Python Retry Logic Example
import time
import random
from openai import APITimeoutError, APIConnectionError, RateLimitError, APIStatusError
# This example uses OpenAI's exceptions, but the pattern is identical for Anthropic
def call_with_retry(api_call_func, max_retries=5, base_delay=1.0):
"""Calls an API function with exponential backoff."""
for attempt in range(max_retries):
try:
return api_call_func()
except (APITimeoutError, APIConnectionError, RateLimitError, APIStatusError) as e:
if isinstance(e, APIStatusError) and e.status_code < 500 and e.status_code != 429:
raise # Don't retry on client errors like 400 Bad Request
if attempt == max_retries - 1:
raise # Re-raise the final exception
delay = (base_delay * 2**attempt) + random.uniform(0, 1)
time.sleep(delay)
Cost & Scalability
Both platforms operate on a pay-as-you-go, per-token model with different prices for input and output tokens.
- Cost: Anthropic's Claude 3 Opus is generally more expensive than OpenAI's GPT-4o, whilst Claude 3 Sonnet is priced competitively against GPT-4 Turbo.
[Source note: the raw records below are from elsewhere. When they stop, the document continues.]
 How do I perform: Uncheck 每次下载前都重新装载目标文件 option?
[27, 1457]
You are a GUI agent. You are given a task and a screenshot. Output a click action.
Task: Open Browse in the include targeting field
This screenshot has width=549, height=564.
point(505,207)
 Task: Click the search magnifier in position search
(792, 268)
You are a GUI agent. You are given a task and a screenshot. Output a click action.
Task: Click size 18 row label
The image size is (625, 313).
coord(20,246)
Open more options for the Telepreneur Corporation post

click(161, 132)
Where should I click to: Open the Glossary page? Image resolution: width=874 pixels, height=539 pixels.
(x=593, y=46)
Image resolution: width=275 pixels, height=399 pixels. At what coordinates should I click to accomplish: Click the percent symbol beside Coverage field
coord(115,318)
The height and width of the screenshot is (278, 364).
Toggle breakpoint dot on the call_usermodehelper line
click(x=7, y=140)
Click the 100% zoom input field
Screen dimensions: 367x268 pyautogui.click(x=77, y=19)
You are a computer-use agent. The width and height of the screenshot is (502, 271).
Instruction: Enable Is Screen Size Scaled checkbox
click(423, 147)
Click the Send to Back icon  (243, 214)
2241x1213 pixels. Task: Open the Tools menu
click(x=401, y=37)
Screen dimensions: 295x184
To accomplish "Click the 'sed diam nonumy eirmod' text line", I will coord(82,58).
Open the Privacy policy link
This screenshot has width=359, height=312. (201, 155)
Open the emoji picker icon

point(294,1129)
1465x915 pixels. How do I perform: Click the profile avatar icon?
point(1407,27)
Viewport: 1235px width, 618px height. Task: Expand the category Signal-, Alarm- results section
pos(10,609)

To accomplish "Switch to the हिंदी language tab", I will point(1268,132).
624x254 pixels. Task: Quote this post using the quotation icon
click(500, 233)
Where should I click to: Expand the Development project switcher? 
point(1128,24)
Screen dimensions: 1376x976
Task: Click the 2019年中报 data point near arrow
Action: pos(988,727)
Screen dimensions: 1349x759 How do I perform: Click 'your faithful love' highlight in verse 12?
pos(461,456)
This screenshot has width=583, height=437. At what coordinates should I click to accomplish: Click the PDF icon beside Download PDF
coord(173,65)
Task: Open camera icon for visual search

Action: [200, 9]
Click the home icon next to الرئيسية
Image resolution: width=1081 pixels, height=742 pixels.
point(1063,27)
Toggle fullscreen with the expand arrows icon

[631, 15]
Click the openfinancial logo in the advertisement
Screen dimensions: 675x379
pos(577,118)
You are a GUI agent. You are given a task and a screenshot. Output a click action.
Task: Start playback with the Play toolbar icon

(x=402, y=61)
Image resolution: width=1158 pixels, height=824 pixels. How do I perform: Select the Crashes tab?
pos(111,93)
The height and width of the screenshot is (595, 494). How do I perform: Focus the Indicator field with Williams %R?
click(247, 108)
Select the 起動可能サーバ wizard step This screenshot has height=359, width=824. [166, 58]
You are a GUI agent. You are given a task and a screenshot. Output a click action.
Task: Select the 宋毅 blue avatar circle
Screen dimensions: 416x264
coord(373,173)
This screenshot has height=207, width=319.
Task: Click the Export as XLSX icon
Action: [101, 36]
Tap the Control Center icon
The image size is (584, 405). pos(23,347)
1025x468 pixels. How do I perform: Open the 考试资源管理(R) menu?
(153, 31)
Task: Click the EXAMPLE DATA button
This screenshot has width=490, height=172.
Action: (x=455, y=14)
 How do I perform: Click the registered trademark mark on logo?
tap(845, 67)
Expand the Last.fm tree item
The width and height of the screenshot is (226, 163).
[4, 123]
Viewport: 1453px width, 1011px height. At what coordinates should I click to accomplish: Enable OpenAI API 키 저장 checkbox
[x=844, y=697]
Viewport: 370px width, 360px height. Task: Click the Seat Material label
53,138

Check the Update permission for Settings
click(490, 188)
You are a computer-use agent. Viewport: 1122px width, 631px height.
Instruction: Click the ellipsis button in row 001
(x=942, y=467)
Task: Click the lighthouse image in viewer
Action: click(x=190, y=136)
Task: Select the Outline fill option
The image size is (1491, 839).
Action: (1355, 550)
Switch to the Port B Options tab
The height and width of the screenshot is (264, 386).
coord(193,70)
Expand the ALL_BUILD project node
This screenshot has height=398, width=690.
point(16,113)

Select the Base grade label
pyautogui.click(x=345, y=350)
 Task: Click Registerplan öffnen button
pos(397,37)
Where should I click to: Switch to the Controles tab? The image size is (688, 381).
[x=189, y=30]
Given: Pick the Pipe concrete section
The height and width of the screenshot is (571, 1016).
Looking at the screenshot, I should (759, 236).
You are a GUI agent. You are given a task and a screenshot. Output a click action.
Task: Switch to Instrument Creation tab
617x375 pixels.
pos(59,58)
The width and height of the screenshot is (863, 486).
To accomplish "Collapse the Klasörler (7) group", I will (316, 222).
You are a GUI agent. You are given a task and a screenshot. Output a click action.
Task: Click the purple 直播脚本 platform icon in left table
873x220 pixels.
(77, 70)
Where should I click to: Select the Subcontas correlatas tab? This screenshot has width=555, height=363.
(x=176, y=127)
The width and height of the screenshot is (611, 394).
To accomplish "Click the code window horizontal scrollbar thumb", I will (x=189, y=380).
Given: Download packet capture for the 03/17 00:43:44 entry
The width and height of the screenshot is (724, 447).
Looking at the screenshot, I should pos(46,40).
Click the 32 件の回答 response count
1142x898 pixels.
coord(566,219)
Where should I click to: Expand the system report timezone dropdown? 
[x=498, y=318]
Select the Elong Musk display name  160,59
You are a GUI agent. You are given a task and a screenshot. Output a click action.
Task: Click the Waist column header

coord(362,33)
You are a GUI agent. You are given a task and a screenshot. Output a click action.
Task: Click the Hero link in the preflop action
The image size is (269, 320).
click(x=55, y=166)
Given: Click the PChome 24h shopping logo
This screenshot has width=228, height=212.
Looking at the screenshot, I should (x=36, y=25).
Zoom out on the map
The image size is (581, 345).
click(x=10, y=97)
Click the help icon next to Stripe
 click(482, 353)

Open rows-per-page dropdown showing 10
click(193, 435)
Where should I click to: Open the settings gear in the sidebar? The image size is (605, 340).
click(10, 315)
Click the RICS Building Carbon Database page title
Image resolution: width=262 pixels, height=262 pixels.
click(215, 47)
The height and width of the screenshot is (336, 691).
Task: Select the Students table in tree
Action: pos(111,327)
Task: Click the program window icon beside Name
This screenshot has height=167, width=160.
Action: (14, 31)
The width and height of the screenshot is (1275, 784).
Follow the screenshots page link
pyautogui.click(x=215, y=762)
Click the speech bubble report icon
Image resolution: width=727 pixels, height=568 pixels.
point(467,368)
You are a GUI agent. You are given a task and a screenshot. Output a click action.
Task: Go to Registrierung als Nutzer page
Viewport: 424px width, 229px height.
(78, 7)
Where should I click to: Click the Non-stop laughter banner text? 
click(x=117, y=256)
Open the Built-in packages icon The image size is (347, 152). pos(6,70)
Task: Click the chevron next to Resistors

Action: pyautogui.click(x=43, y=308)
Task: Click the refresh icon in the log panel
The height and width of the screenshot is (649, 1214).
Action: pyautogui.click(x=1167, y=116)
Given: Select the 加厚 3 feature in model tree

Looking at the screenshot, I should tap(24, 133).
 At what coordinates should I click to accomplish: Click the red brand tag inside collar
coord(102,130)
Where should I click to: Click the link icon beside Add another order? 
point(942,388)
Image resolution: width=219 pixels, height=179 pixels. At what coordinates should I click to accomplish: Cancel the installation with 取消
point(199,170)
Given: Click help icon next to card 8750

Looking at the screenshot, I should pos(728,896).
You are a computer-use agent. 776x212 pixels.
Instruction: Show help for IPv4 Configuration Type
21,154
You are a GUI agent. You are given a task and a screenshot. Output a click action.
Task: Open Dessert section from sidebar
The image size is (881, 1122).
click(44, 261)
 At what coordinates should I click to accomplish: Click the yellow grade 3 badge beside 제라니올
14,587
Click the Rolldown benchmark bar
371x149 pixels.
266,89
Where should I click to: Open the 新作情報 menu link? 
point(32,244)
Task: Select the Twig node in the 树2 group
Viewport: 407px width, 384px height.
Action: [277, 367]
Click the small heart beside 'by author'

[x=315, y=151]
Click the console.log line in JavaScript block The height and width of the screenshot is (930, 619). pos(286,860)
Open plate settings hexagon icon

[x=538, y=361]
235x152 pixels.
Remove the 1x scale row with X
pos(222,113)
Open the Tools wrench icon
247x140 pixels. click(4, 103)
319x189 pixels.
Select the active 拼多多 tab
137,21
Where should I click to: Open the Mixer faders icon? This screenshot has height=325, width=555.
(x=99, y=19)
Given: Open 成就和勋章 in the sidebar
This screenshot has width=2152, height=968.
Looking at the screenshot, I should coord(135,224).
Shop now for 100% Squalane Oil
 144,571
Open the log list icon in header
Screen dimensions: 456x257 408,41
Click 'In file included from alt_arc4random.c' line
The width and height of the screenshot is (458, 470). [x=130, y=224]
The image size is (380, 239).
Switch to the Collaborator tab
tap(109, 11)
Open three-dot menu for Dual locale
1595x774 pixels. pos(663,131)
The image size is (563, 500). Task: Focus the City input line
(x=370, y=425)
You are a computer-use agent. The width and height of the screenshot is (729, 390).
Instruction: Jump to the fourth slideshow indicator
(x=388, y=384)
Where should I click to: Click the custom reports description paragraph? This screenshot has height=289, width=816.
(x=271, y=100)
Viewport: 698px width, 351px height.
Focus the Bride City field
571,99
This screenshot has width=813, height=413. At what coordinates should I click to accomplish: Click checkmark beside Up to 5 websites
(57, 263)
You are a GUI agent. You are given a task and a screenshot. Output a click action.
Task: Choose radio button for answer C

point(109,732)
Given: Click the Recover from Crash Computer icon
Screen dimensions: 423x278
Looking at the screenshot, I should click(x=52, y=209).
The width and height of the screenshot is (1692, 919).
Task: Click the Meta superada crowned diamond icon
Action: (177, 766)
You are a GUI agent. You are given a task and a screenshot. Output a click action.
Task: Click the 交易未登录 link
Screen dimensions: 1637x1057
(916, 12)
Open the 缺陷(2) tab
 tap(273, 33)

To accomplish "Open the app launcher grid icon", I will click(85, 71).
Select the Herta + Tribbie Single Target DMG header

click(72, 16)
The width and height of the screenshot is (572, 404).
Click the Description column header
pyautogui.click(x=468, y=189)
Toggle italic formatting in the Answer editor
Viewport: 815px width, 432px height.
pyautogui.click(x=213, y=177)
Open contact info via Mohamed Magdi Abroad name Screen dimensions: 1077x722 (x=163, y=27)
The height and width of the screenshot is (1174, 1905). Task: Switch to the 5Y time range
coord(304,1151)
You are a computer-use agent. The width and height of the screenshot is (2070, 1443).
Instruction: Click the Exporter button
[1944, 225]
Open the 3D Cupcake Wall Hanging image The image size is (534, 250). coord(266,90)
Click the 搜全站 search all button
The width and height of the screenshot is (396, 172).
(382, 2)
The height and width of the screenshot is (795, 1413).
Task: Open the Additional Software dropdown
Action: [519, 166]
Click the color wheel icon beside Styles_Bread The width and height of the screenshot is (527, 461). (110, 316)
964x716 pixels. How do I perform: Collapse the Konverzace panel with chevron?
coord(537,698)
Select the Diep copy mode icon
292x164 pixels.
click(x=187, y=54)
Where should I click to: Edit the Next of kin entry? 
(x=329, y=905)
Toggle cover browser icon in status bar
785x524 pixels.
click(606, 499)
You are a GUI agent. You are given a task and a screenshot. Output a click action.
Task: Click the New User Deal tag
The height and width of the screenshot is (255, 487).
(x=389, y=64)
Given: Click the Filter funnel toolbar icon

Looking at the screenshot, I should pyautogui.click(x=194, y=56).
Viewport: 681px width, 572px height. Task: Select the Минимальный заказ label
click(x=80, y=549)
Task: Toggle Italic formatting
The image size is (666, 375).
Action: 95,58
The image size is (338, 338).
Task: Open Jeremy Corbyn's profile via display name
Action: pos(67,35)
The key cost driver for large tasks is the context window. Feeding a 150k token document to Claude for a small summary is expensive. A pre-processing step to extract relevant chunks is often more cost-effective than sending the entire document.
- Scalability: Standard pay-as-you-go models have rate limits (tokens-per-minute and requests-per-minute). For high-throughput needs, both platforms offer provisioned throughput. This gives you a reserved amount of model processing capacity for a fixed price, removing rate limits and offering lower latency. It's a significant cost commitment and only makes sense for high-volume, predictable workloads.